Adrienne fit, avec effort:

– Je veux dire que, depuis quinze jours, vous n’êtes plus le même, mon ami… Je ne vous reconnais plus…

– Moi? s’écria Lawrence.

– Vous!… Mon ami, les femmes ne se trompent point à ces choses… croyez-moi… Vous me délaissez… votre pensée est loin de moi!

– C’est la première fois que vous me parlez ainsi!

– C’est la première fois que vous m’en donnez l’occasion, Maxime…

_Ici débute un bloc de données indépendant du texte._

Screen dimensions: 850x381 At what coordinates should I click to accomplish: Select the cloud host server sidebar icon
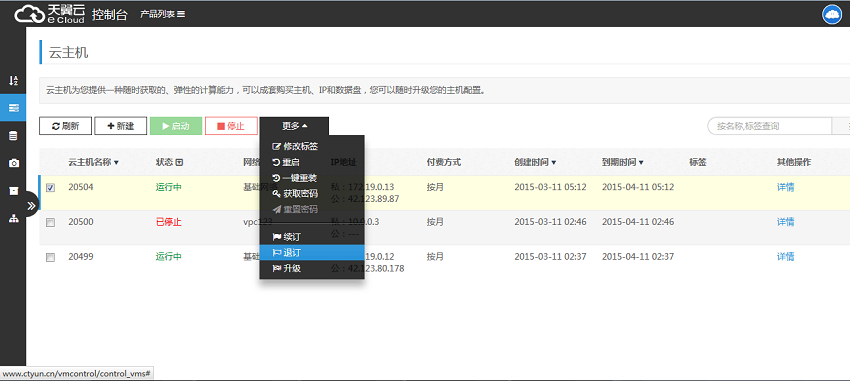click(x=14, y=108)
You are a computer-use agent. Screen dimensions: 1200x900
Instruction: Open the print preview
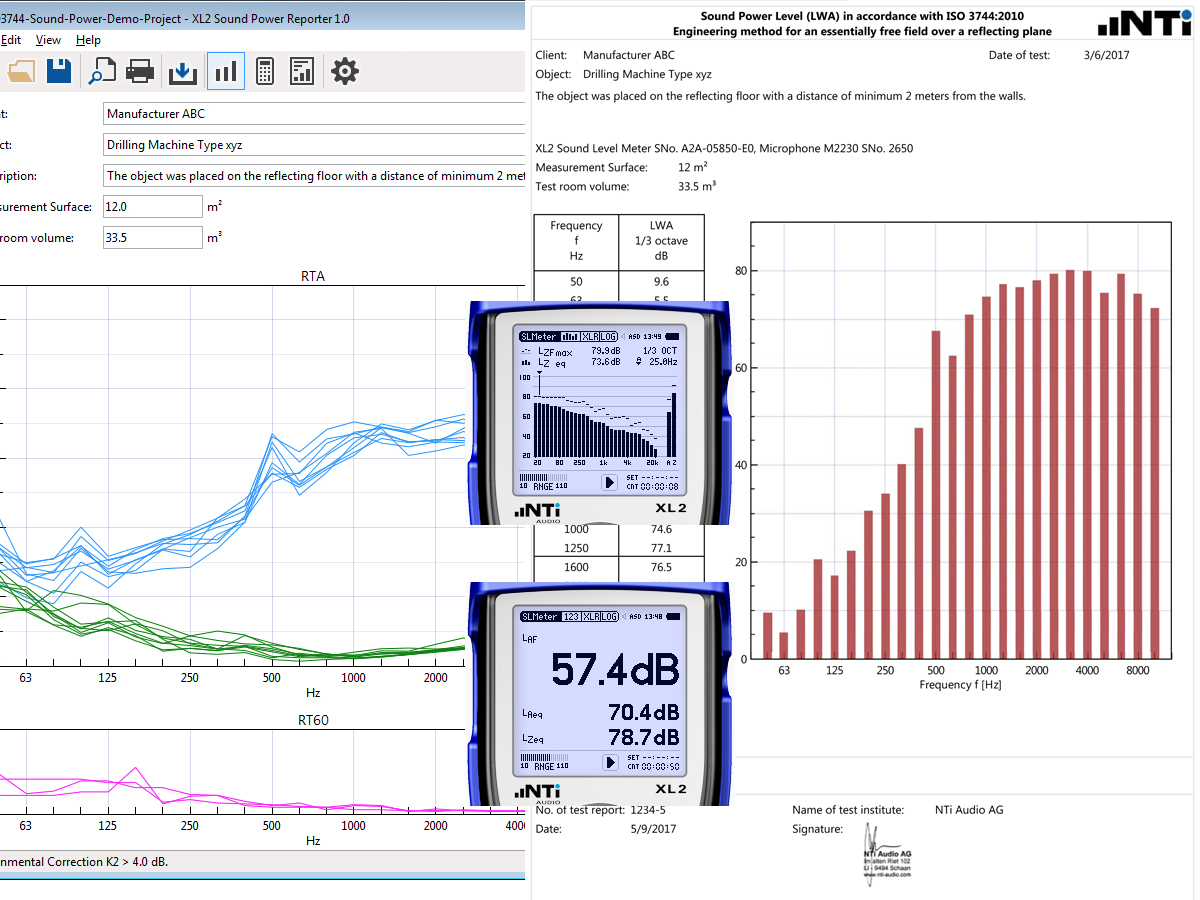pos(101,70)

Lawrence prit les mains de sa femme et lui dit:

– Mon amie, depuis quelques jours, votre caractère devient plus sombre… Des choses que je croyais oubliées depuis longtemps semblent revenir vous hanter… Il faut chasser ces noires pensées… Il faut dormir jusqu’à demain, Adrienne, demain vous sourirez.

Et Lawrence fit un pas, se dirigeant vers la porte, prêt à se retirer.

Sa femme l’avait retenu déjà par le bras, d’un geste fébrile:

– Ne me quittez pas! Ne me quittez pas! Ah! pour rien au monde, ne me laissez pas toute seule, Charley!

À ce dernier mot, prononcé par Adrienne d’une voix suppliante, Lawrence s’arrêta et devint d’une pâleur extrême. Il dit, très bas:

– Pourquoi… pourquoi avez-vous prononcé ce nom-là?

Précipitamment, Adrienne répondit, le retenant toujours:

– Ah! pourquoi? Vous me demandez pourquoi je vous supplie de ne point me laisser seule? Vous avez donc oublié?… Ah! la mémoire des hommes!… Oublié que c’est aujourd’hui… la nuit!… oui, la nuit!… le 1er mai!… la nuit du 1er mai, Charley!…

Elle joignit les mains:

– La nuit anniversaire!… Et j’ai peur!… Oh! j’ai peur!…

Lawrence était tombé sur un siège. Il y eut un long silence. Lawrence se leva enfin et, secouant tristement la tête:

– Assez de vaines paroles et d’inutiles regrets, Adrienne… Faut-il donc que chaque année, à la même date, les mêmes remords viennent vous torturer!